## Tarea asignada A
Cambia "cámara aséptica" por "cámara estéril" y reproduce el fragmento del texto sobre la teoría de la conciencia empezando por "En mi opinión, aun" y siguiendo hasta "el romanticismo alemán.".
## Tarea asignada B
Indica si cada afirmación concuerda con el texto sobre la teoría de la conciencia. Responde sí o no y cita las palabras del texto que lo deciden.
(i) Una cámara judicial de Tucumán propuso una justificación para anular las elecciones.
(ii) Hegel tomó el tema del alma bella del romanticismo francés.
(iii) El candidato de la Capital Federal se presentaba como clientelista.
## Tarea asignada C
Según el texto sobre la teoría de la conciencia, ¿qué consigna usó un candidato en las pasadas elecciones en la Capital Federal?

En mi opinión, aun una teoría de la conciencia (o de las creencias)
nos es necesaria para proseguir las discusiones acuciantes en relación a la
justificación de porqué los conglomerados humanos producen sus acciones políticas.
Se discuten las razones del voto y una cámara judicial de Tucumán propuso una
justificación para anular las elecciones –ya suficientemente comentada por
muchas voces críticas– que encerraba la teoría de la conciencia en una suerte
de cámara aséptica. La congelaban en un recinto no susceptible a las
compulsiones del contexto histórico. Ignorando que las conciencias son un
diálogo de la compulsión con la pulsión, prácticamente la resumía en el “alma
bella” que en su pureza “se consume a sí misma”. Así lo proclamaba el maestro
Hegel, que tomaba este tema (en forma crítica) de todo el romanticismo alemán.
En este caso tucumano, eran las huellas palpables de la imposibilidad judicial
de preguntarse por el origen de las creencias, las adhesiones y las escalas de
materialidad que siempre operan, lo que no necesariamente son el sinónimo para
abandonar los votos “a las contaminaciones del bolsillo”. Rara cuestión, que
por la negativa, en las pasadas elecciones en la Capital Federal, un candidato
resolvió, sin pretenderse clientelista, con la consigna de “vote con el
bolsillo”.

## Registros
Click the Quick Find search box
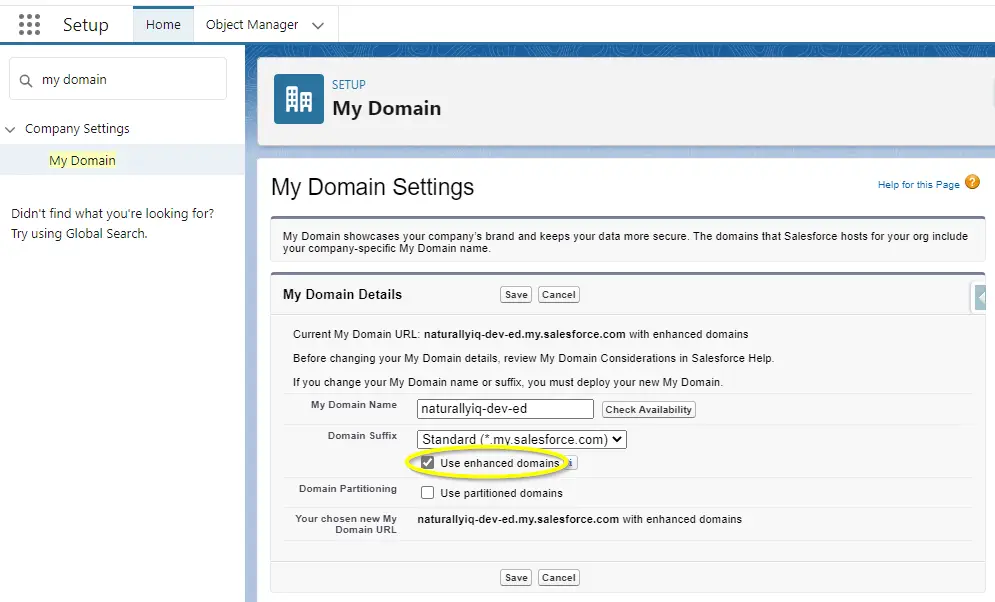The image size is (995, 602). [128, 80]
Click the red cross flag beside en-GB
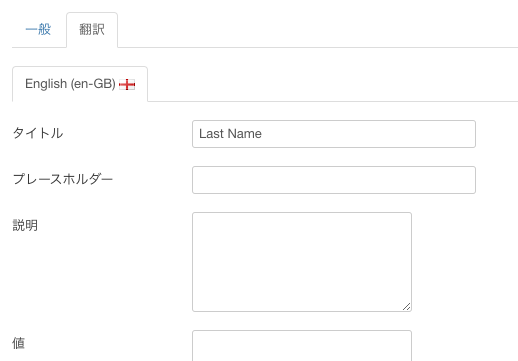This screenshot has height=361, width=518. [x=127, y=85]
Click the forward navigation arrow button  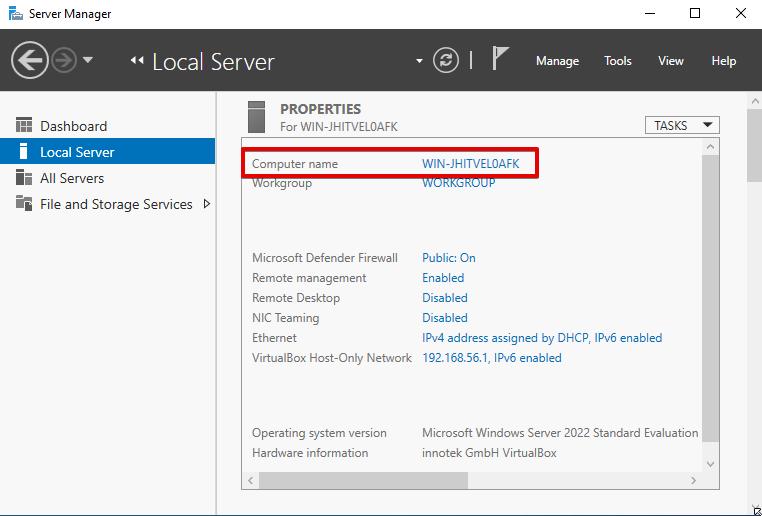pyautogui.click(x=64, y=60)
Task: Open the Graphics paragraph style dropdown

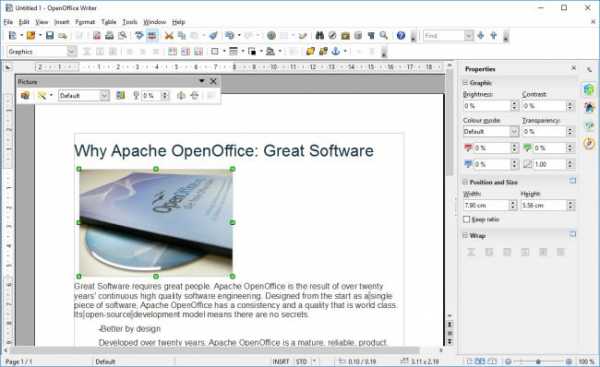Action: tap(71, 51)
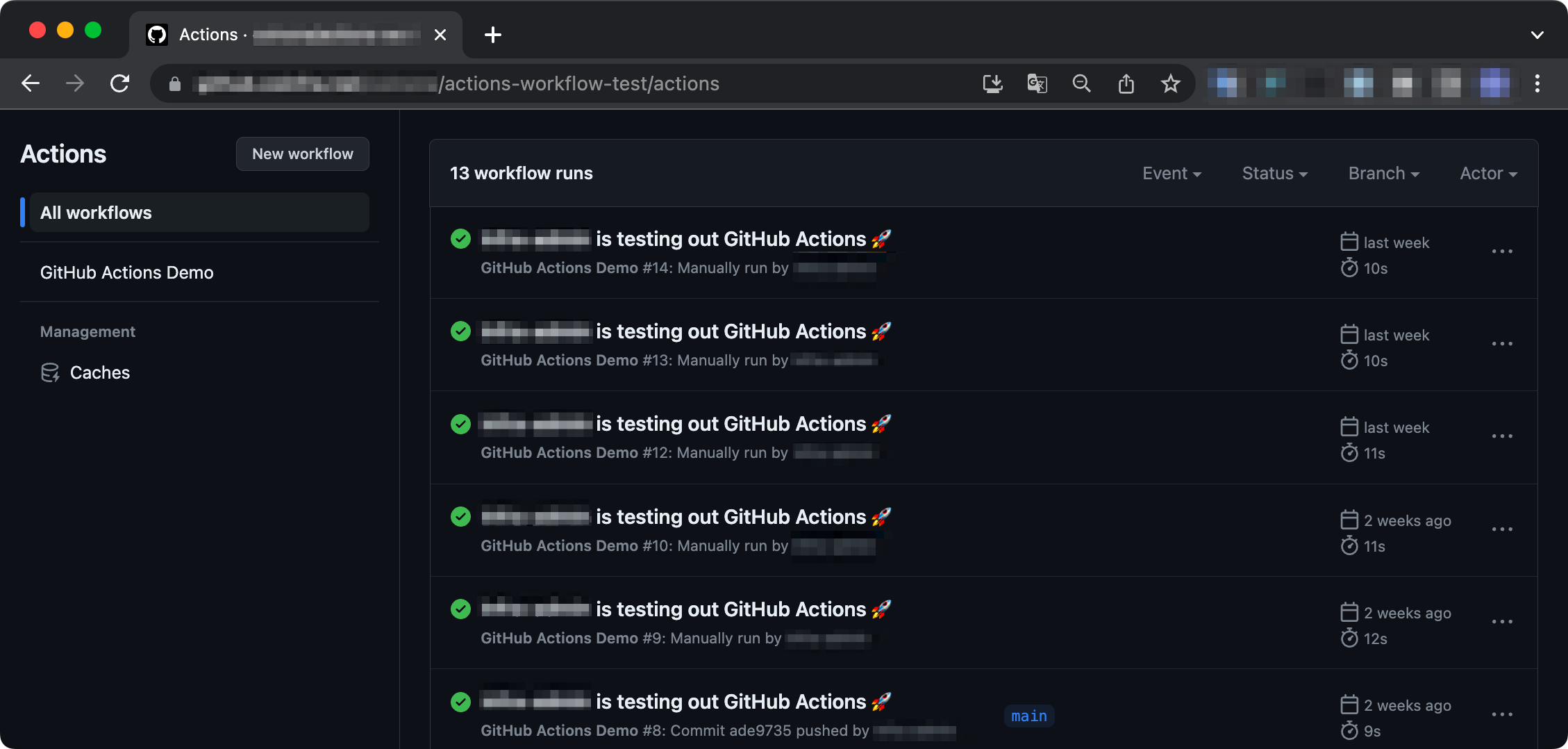The height and width of the screenshot is (749, 1568).
Task: Expand the Event filter dropdown
Action: (1171, 174)
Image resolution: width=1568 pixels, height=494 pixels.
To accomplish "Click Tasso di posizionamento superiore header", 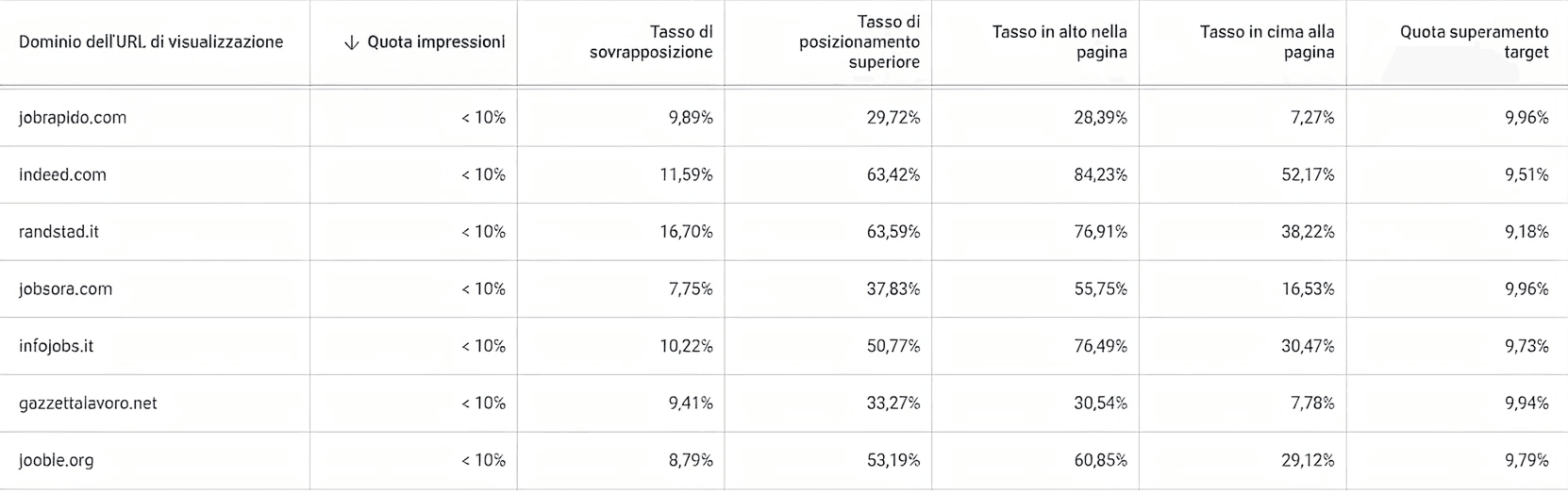I will [859, 42].

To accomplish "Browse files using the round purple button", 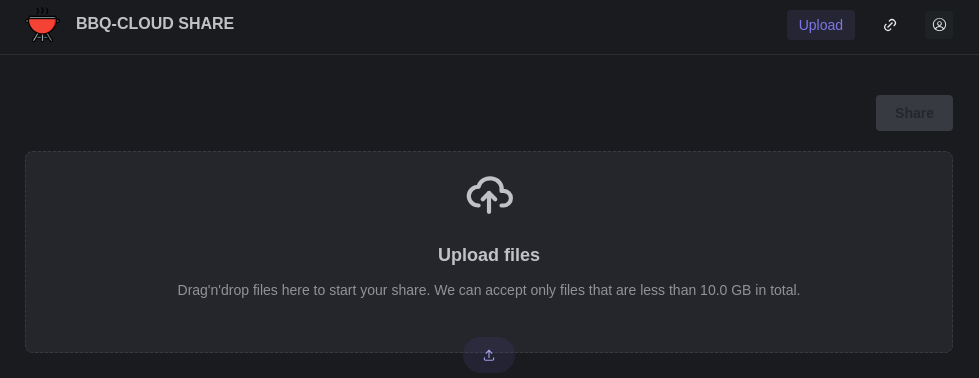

## Respuesta completa A
En mi opinión, aun una teoría de la conciencia (o de las creencias)
nos es necesaria para proseguir las discusiones acuciantes en relación a la
justificación de porqué los conglomerados humanos producen sus acciones políticas.
Se discuten las razones del voto y una cámara judicial de Tucumán propuso una
justificación para anular las elecciones –ya suficientemente comentada por
muchas voces críticas– que encerraba la teoría de la conciencia en una suerte
de cámara estéril. La congelaban en un recinto no susceptible a las
compulsiones del contexto histórico. Ignorando que las conciencias son un
diálogo de la compulsión con la pulsión, prácticamente la resumía en el “alma
bella” que en su pureza “se consume a sí misma”. Así lo proclamaba el maestro
Hegel, que tomaba este tema (en forma crítica) de todo el romanticismo alemán.

## Respuesta completa B
(i) Sí: "una cámara judicial de Tucumán propuso una justificación para anular las elecciones".
(ii) No: "tomaba este tema (en forma crítica) de todo el romanticismo alemán".
(iii) No: "sin pretenderse clientelista".

## Respuesta completa C
La consigna fue "vote con el bolsillo".